> _Текст для чтения_
+-------+
Литературные Воспоминания
– Мерин! – кричали мы с Вовой Познером исступленно. – Браво, мерин! Бис, мерин! Мерин, мерин!..
В студии, которая вначале именовалась Студией издательства «Всемирная литература», а потом Студией Дома искусств, Гумилев две зимы вел семинар по поэзии – зиму 1919 – 20 г. и зиму 1920 – 21 г. Я был усердным посетителем этого семинара в течение обеих зим. Впоследствии, спустя десятилетия, многие любопытствующие расспрашивали меня, что преподавал Гумилев на этом семинаре. О семинаре Гумилева в среде любителей поэзии сложилось немало легенд, и от меня хотели узнать, что в этих легендах правда, а что – вымысел. Особенно упорной является предположение, будто Гумилев заставлял своих учеников чертить таблицы и учил их писать стихи, бросая на эти таблицы шарик из хлебного мякиша. Так вот, что было и чего не было: таблицы были, шарика не было.
+-------+
> _Задание_
Что, согласно воспоминаниям о семинаре Гумилева, в легенде о его занятиях было правдой, а что вымыслом?

> _Исходные данные_
+-------+
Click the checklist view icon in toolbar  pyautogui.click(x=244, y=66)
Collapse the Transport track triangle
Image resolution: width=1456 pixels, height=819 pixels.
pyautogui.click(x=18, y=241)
+-------+
> _Ответ_
Таблицы были, а шарика из хлебного мякиша не было.